When it comes to services at the end of life, Dignity does little to release patients from the chains of Catholic doctrine. The Statement pays lip service to patients’ rights to make medical decisions, execute advance directives and name surrogate-decision makers. Then it goes on to address the crux of the matter — withholding or withdrawing life-sustaining treatment, and allowing the legal choice of aid in dying.

At first glance Dignity Health’s policy on life-sustaining treatment may seem balanced and patient-centered:

There is no obligation to begin or continue treatment, even life-sustaining treatment, if from the patient’s perspective it is an excessive burden or offers no reasonable hope of benefit. Death is a sacred part of life’s journey; we will intentionally neither hasten nor delay it.
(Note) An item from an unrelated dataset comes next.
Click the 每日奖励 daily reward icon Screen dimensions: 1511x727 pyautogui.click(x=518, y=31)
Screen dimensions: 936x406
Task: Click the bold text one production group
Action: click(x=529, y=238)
Let’s put aside the obvious absurdity that a whole hospital system would vow not to intentionally delay death! That’s their primary job, no? And I trust if I arrived at a Dignity Health facility, injured and bleeding, they would do everything in their power to delay my death!

It appears that in their haste to disavow any participation in an intended death, drafters of Common Values inadvertently applied the mantra of the Catholic hospice industry to an entire healthcare system, including emergency rooms and surgery suites. Perhaps they can fix that in the next edition.